◆ **Exercise objective**
Tell how many lines of the material below hold "type". The reply is that number alone.

◆ **Material for this task**
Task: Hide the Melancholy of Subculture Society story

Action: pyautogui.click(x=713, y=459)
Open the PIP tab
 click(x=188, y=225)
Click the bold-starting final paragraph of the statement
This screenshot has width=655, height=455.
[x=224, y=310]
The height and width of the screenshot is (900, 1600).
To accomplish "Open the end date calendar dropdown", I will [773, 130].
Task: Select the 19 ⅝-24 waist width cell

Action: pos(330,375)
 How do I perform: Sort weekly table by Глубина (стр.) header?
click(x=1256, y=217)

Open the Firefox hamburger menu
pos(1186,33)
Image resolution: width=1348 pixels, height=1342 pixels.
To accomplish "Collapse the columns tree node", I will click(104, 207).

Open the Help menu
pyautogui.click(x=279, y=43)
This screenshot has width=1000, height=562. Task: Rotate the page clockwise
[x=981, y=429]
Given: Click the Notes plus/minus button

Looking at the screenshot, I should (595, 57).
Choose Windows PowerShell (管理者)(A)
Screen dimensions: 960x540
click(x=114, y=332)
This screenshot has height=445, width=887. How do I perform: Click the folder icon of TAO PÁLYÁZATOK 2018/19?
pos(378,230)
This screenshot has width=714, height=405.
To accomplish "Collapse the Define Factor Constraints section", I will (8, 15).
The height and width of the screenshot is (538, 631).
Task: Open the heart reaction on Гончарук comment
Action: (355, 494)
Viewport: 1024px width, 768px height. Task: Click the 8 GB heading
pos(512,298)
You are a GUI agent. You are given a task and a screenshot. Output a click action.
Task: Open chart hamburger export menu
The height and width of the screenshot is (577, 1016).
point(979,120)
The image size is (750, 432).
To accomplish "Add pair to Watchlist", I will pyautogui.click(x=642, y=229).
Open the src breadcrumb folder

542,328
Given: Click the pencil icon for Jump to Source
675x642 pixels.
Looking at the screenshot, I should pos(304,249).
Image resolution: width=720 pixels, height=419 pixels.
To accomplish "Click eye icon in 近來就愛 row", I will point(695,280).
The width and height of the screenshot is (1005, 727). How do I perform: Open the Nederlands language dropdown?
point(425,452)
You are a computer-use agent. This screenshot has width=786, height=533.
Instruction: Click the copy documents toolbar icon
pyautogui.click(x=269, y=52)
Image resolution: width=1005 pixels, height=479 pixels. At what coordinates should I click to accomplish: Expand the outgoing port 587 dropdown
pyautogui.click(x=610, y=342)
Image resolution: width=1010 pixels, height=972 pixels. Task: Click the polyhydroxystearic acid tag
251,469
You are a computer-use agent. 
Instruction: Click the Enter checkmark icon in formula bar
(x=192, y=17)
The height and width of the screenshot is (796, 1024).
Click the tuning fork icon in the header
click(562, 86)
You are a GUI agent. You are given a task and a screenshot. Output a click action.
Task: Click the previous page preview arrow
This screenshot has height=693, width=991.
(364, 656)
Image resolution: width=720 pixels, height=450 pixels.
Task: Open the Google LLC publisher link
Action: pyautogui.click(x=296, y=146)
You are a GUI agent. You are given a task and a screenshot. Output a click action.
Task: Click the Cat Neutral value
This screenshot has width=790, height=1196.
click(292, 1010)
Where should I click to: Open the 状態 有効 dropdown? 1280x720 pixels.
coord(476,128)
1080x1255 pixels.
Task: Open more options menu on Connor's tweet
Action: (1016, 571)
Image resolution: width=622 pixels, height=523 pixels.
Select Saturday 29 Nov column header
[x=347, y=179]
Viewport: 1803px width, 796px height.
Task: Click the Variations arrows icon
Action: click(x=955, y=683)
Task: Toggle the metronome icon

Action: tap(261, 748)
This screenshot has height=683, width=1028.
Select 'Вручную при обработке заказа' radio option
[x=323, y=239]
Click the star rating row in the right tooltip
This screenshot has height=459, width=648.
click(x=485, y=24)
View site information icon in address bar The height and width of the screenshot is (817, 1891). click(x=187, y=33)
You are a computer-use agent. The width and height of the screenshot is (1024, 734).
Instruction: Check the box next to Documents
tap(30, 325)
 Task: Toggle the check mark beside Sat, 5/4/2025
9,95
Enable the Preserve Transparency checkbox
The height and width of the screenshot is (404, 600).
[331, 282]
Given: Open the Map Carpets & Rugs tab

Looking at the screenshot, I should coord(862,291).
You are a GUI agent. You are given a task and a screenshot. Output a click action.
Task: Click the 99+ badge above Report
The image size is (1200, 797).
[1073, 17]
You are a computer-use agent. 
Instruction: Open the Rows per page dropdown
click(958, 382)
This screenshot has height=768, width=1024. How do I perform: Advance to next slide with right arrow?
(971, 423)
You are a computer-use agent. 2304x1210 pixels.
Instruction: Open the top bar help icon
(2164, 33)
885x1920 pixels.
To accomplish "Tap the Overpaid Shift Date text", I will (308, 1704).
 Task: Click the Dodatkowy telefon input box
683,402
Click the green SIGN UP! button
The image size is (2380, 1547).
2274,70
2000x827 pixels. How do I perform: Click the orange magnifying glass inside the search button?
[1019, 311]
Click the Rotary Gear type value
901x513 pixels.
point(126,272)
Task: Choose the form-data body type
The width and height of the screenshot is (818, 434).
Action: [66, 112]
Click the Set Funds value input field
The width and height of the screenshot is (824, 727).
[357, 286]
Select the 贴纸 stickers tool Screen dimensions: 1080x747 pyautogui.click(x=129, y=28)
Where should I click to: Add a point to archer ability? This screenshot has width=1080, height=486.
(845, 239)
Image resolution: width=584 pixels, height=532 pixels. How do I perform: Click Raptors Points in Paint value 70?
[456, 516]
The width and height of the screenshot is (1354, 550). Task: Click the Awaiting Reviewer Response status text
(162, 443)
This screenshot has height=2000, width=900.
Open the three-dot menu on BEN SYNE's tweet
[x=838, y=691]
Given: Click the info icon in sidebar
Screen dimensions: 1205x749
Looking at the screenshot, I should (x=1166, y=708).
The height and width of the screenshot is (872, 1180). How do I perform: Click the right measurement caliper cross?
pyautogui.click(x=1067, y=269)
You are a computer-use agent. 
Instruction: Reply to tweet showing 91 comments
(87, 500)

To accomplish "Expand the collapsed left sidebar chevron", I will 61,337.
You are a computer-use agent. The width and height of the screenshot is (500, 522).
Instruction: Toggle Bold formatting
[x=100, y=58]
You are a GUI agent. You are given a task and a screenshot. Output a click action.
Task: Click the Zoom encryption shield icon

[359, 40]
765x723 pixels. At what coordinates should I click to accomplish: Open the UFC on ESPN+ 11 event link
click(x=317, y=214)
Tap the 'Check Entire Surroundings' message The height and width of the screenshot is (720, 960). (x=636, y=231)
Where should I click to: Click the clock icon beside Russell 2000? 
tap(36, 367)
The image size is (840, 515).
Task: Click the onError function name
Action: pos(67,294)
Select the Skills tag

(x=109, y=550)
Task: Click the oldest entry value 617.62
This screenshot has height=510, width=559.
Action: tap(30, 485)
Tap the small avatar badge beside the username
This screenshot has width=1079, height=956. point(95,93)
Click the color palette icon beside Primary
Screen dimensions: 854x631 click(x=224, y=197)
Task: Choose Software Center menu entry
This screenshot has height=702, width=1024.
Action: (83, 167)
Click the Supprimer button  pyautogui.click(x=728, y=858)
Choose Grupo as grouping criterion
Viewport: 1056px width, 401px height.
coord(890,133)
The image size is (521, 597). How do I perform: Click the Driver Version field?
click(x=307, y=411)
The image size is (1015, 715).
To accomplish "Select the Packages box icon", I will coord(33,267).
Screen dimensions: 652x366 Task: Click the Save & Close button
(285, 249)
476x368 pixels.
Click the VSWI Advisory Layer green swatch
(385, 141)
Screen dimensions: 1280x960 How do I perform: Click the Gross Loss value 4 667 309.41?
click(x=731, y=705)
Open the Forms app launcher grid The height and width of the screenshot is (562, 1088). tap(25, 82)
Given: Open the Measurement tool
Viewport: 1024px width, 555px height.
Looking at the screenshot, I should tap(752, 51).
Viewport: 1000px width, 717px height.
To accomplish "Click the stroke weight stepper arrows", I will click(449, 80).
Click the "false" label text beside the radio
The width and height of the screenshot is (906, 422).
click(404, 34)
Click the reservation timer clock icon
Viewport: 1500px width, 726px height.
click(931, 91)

◆ **Task solution**
2